====== Records shown ======

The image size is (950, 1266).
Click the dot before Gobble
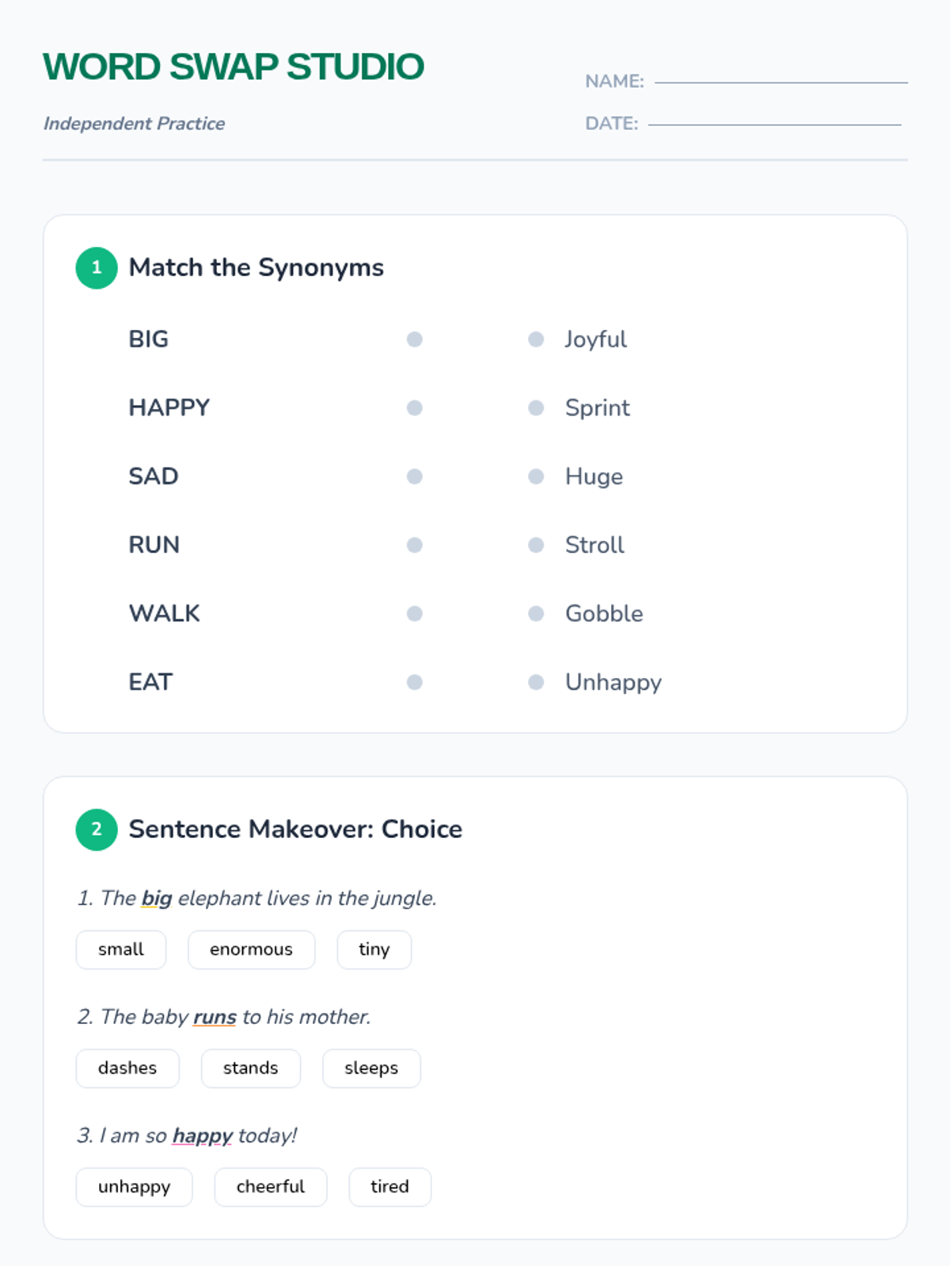tap(536, 614)
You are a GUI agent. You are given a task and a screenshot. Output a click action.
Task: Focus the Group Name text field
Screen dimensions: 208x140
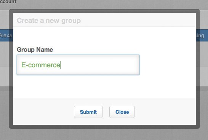tap(78, 65)
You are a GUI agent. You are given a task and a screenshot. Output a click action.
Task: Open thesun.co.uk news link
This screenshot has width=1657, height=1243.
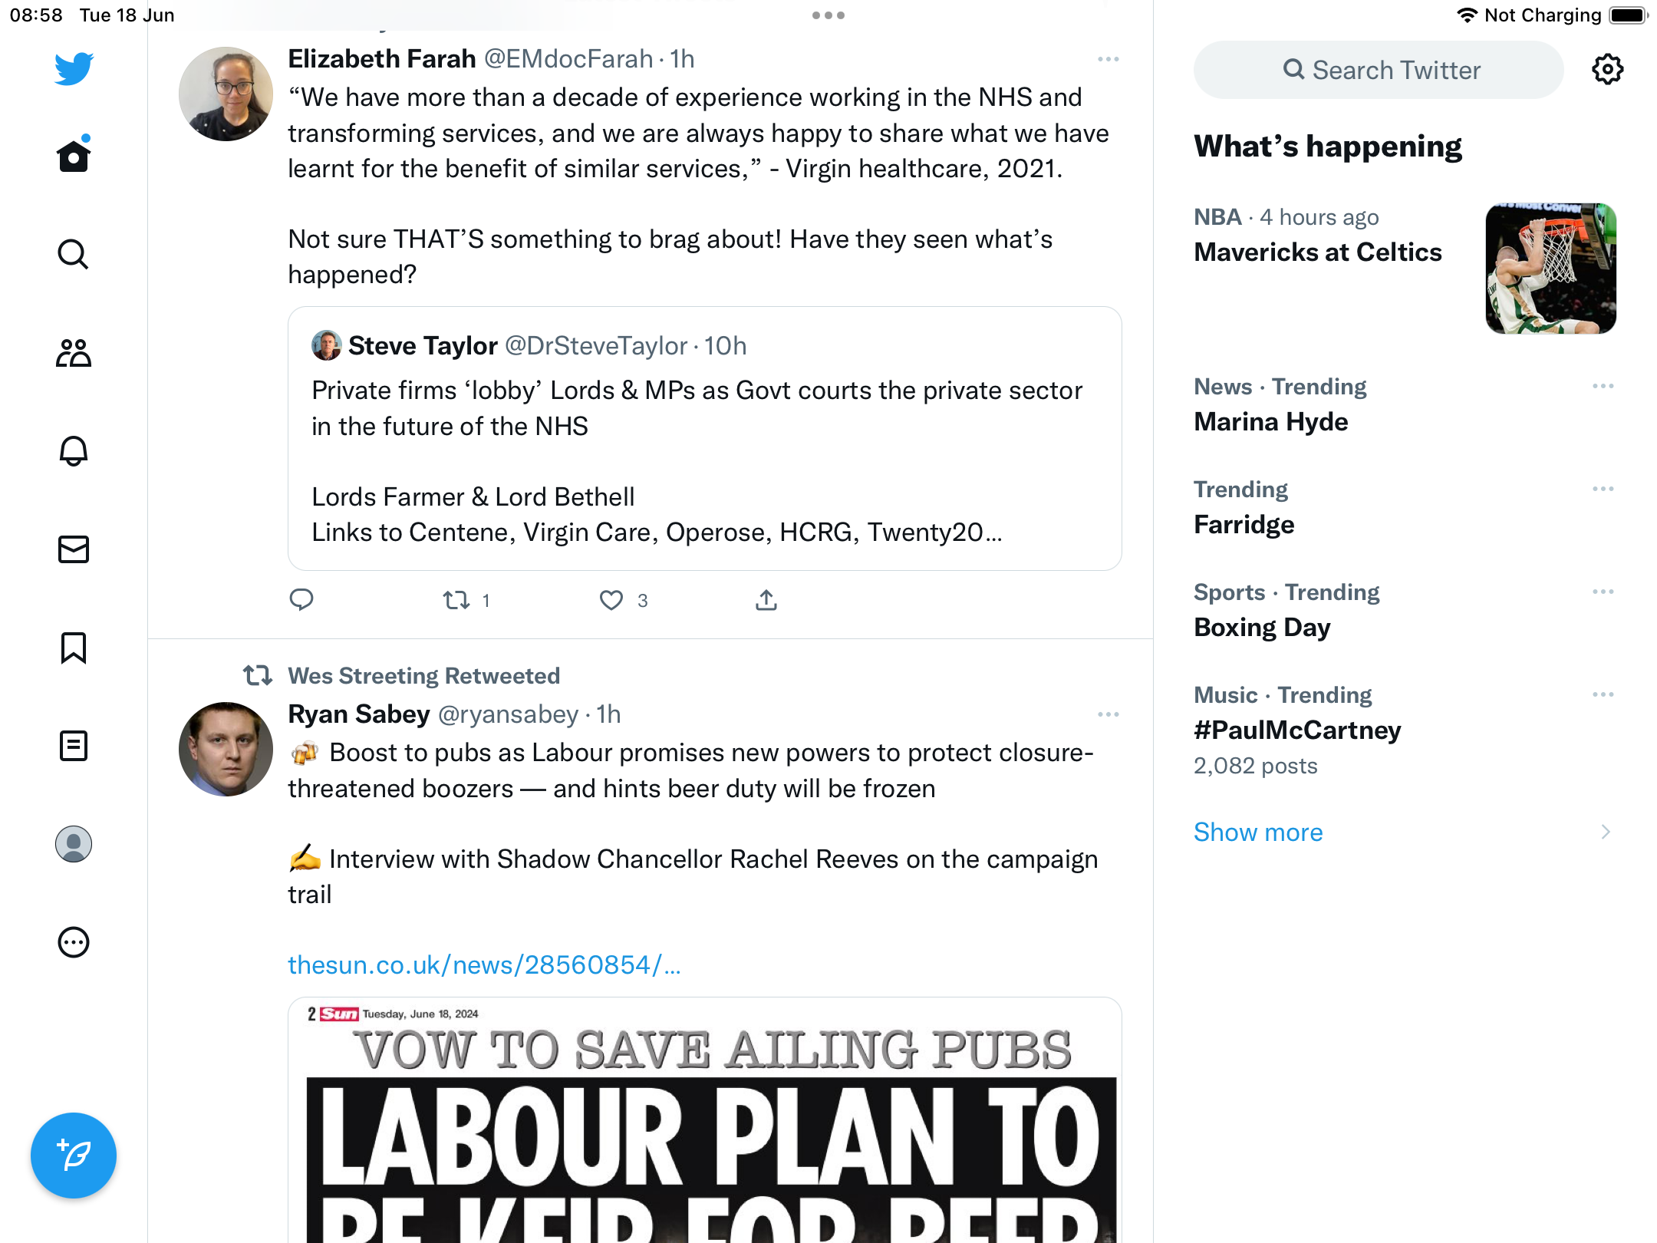coord(484,964)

======

Above are records with pictures; repeat them exactly, but without the pictures.

The image size is (950, 1266).
Click the dot before Gobble
tap(536, 614)
You are a GUI agent. You are given a task and a screenshot. Output a click action.
Task: Focus the Group Name text field
Screen dimensions: 208x140
tap(78, 65)
You are a GUI agent. You are given a task and a screenshot. Output a click action.
Task: Open thesun.co.uk news link
This screenshot has width=1657, height=1243.
coord(484,964)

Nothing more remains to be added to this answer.